# START OF Data rows
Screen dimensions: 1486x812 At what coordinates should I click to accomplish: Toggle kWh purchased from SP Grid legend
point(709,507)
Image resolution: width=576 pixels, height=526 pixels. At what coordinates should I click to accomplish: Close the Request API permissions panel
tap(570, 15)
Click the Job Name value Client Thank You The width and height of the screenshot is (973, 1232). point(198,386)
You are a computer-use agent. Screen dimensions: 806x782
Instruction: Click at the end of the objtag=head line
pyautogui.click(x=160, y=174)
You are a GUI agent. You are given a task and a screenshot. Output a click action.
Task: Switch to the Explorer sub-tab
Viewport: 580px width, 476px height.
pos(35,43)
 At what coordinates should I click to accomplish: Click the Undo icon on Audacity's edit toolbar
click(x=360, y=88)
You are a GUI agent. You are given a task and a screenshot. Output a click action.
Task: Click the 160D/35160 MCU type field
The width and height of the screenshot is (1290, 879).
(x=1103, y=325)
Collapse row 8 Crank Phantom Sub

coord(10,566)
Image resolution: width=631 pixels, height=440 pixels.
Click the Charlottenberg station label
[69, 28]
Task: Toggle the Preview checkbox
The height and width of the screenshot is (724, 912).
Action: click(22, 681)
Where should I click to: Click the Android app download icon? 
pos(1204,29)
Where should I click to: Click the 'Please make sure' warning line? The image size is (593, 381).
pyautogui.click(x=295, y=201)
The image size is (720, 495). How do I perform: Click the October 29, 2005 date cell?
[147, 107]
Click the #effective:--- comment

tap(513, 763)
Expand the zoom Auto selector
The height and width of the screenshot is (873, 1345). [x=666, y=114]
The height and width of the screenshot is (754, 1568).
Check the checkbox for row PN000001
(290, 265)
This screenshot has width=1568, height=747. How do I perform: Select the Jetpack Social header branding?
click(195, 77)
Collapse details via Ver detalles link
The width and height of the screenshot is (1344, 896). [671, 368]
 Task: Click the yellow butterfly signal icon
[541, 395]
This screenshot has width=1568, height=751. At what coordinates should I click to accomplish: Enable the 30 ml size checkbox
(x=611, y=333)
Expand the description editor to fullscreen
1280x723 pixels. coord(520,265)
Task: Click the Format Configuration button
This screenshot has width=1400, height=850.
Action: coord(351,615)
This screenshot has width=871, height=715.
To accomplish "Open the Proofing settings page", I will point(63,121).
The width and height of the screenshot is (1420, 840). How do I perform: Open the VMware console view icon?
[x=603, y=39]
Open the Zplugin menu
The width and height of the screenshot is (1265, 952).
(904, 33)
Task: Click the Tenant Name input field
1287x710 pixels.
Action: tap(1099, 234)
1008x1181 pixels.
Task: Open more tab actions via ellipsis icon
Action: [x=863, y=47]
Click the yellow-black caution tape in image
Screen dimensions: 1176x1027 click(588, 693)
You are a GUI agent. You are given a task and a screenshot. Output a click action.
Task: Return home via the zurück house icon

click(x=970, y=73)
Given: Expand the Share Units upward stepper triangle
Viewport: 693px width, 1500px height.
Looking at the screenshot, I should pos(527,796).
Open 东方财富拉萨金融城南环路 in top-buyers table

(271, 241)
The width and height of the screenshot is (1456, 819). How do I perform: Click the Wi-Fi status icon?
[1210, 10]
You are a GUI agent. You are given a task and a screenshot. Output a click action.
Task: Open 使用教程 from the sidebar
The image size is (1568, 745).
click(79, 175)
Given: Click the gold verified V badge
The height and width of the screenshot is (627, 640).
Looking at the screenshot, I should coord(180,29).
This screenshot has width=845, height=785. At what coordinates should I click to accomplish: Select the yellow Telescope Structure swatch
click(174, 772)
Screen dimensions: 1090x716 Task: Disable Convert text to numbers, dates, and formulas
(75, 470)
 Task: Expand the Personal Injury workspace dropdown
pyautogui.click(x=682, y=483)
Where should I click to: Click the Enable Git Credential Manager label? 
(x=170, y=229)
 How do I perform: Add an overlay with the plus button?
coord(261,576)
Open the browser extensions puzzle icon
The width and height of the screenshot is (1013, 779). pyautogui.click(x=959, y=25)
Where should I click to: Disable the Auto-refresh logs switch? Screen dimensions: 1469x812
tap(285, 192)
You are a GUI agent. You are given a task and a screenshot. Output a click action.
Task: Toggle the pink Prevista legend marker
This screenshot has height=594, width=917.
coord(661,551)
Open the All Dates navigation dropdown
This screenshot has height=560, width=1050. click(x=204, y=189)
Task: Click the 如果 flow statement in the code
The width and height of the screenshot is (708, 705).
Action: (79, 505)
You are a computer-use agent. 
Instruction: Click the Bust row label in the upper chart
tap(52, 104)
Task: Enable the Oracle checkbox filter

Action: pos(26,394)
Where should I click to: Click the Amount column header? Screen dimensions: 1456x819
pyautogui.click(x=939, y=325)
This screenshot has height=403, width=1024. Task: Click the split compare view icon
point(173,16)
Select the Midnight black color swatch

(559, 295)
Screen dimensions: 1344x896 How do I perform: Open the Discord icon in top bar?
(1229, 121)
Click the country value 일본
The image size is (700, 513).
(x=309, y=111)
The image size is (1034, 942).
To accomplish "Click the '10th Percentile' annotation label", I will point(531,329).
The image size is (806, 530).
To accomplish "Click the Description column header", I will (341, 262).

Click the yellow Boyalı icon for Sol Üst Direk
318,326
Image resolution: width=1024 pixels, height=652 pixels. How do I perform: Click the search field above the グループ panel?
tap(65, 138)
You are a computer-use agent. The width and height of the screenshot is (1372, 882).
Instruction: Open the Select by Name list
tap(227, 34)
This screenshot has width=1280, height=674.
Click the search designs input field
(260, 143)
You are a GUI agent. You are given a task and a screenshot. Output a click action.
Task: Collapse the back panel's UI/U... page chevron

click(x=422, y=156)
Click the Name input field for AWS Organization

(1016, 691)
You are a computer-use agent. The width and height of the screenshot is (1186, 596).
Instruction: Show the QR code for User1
# END OF Data rows
- _Work required_
Count the lines in the records above that contain the word "Expand", and reply with the number alone.

- _Full solution_
4